Anglicans mark 150th anniversary of first black Jamaican deacon
IN 1870 the bishop of Jamaica, in a most significant action of the Church in upholding the integrity of its mission to the black population, delivered a blow to the root of white privilege with the axe of ordination. The first black Jamaican, R. Thomas Banbury, was ordained at St John’s Church, Black River, on September 4 as a deacon in the new dispensation.
This information is noteworthy in four significant ways.
In the first place, it challenges those who customarily write or speak about the Anglican Church from pre-Emancipation lenses, rather than acknowledging the transformation of a postEmancipation Church.

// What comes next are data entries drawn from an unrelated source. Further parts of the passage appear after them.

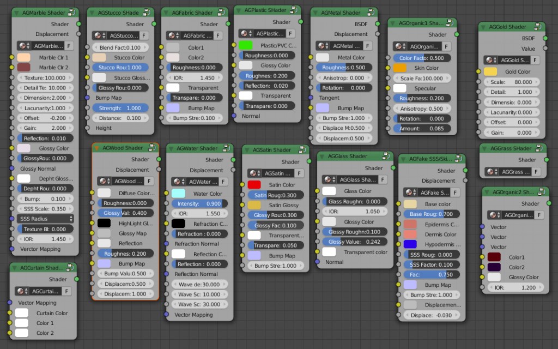Click the Roughness slider on AGPlastic node
Screen dimensions: 558x349
click(267, 55)
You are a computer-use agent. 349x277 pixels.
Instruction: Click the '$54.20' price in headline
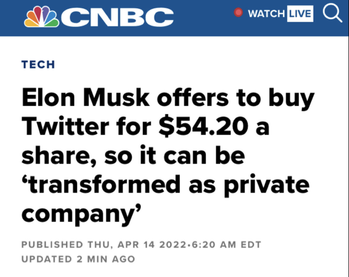tap(203, 126)
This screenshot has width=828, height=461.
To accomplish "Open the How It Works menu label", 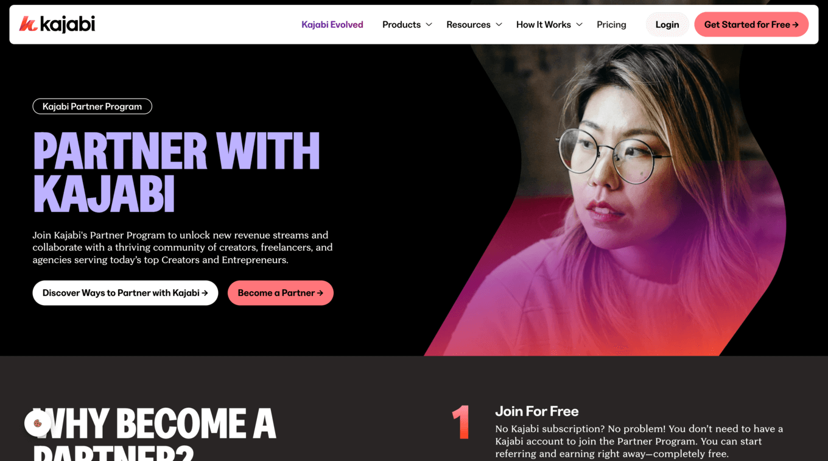I will (x=544, y=24).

Second, through the research work of historian Dr Joy Lumsden, it corrects prevailing views in a book, Roots and Blossoms, by the Rev Dr Edmund Davis, who wrote that, ‘Between 1843 and 1904, no black man was admitted to the ministry of the Church in Jamaica’.
Dr Lumsden highlights in a Theological Education in a Multi-Ethnic Society’s article, where Dr Davis, writing on the
Church Theological College, states, ‘Between 1858 and 1904, no black candidate was admitted to the college. A few applied for admission but were all rejected on grounds which may be interpreted primarily as ethno-cultural.’
She identified a number of blacks ordained before 1904. In the book A History of the Diocese of Jamaica, Bishop E. L. Evans wrote of “... two black catechists ordained by Bishop Courtenay - Thomas Banbury in 1870 and Charles Christopher Douce in 1876. Banbury was later Rector of Hope Bay for 29 years and Douce was Rector of Manchioneal, Rural Hill and Boston from 1881-1904”.
Her analysis shows that although “Evans does not note that either man was priested, the fact that they were both rectors of churches for long periods of time at least suggests that they might have been. In fact, both men, identified as Black, were later priested - Banbury in 1873 by Bishop Courtenay and Douce in 1881 by Bishop Nuttall. Further research has identified at least three other Black Anglican clergy ordained in Jamaica before 1904 - R. O. Taylor, Christopher L. Barnes and A. Cole”.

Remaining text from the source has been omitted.